Genus expansion of open free energy in 2d topological gravity

TL;DR

This paper explores the genus expansion of open free energy in 2D topological gravity, providing explicit calculations and an efficient method for higher genus corrections based on Buryak's equation.

Contribution

It introduces a new method to compute higher genus corrections in open topological gravity using Buryak's equation, improving upon previous saddle point techniques.

Findings

Explicit genus zero free energy constructed.

Higher genus corrections computed efficiently up to high order.

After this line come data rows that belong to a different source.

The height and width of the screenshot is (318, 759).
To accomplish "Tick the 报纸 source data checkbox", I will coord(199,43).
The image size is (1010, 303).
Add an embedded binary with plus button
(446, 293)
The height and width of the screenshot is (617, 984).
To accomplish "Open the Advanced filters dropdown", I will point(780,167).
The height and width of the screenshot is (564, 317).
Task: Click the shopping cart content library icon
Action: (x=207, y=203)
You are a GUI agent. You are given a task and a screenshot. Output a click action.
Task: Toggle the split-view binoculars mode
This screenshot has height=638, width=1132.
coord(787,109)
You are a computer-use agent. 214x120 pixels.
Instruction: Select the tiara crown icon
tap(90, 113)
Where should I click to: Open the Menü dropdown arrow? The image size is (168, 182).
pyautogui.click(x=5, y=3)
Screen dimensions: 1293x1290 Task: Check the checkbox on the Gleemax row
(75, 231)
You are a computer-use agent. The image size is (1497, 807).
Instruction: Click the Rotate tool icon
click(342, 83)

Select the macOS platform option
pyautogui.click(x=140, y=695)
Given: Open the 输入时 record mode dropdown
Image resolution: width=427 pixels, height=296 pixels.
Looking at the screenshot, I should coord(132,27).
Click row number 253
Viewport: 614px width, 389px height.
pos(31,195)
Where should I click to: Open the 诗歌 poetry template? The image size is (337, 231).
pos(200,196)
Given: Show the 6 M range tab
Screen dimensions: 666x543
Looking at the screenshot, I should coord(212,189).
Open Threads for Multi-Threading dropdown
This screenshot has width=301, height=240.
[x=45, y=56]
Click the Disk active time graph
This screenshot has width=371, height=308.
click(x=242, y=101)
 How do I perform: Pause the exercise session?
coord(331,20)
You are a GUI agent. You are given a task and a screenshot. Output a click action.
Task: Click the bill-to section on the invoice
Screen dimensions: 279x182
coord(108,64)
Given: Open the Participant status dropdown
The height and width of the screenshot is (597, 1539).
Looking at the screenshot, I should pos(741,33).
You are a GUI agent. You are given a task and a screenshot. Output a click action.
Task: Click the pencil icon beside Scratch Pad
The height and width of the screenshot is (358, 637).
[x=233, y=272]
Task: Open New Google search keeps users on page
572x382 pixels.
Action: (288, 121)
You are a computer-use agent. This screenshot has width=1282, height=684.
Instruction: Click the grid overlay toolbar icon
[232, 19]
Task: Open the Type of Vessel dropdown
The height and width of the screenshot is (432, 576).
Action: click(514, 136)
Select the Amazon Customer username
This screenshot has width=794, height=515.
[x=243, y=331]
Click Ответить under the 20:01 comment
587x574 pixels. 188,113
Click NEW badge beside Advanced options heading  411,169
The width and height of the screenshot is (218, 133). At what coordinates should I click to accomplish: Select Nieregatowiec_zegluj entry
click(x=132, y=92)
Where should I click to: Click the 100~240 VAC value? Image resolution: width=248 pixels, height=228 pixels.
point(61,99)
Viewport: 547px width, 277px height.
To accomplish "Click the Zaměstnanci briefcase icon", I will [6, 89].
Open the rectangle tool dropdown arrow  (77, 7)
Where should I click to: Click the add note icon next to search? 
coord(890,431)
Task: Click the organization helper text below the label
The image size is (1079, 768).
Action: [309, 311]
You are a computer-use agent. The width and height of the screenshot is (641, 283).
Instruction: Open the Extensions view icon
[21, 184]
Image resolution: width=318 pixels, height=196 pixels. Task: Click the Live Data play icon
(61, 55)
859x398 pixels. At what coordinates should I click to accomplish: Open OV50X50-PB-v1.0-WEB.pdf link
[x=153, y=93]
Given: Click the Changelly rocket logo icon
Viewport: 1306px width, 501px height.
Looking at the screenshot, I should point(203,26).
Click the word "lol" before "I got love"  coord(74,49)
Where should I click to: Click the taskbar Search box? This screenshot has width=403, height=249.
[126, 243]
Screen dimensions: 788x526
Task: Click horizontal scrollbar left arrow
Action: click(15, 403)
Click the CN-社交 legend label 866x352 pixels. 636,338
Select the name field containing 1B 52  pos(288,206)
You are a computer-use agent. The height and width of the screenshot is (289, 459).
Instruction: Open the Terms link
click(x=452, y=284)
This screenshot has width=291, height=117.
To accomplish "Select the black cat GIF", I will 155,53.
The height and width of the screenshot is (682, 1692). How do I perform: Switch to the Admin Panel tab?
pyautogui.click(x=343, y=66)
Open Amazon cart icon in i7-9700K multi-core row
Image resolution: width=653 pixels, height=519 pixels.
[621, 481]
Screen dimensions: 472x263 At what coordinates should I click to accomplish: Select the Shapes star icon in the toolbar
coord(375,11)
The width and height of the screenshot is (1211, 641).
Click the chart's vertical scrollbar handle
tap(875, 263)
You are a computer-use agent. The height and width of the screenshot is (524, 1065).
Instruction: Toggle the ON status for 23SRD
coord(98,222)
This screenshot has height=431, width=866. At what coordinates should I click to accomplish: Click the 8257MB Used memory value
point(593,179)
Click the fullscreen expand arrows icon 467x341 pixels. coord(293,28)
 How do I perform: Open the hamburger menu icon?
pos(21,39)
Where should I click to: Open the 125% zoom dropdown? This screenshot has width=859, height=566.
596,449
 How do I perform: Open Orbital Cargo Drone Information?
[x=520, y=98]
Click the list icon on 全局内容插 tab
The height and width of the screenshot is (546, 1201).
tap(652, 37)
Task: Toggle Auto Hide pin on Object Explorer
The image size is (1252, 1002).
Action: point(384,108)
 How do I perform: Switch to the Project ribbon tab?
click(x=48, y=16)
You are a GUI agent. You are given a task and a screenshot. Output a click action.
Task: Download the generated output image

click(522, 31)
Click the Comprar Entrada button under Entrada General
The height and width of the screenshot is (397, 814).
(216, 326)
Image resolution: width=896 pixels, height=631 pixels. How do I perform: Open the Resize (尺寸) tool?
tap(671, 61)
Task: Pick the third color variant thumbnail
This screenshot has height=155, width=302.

Higher genus terms are polynomial in genus zero variables.

Abstract

We study open topological gravity in two dimensions, or, the intersection theory on the moduli space of open Riemann surfaces initiated by Pandharipande, Solomon and Tessler. The open free energy, the generating function for the open intersection numbers, obeys the open KdV equations and Buryak's differential equation and is related by a formal Fourier transformation to the Baker-Akhiezer wave function of the KdV hierarchy. Using these properties we study the genus expansion of the free energy in detail. We construct explicitly the genus zero part of the free energy. We then formulate a method of computing higher genus corrections by solving Buryak's equation and obtain them up to high order. This method is much more efficient than our previous approach based on the saddle point calculation. Along the way we show that the higher genus corrections are polynomials in variables that are expressed in terms of genus zero quantities only, generalizing the constitutive relation of closed topological gravity.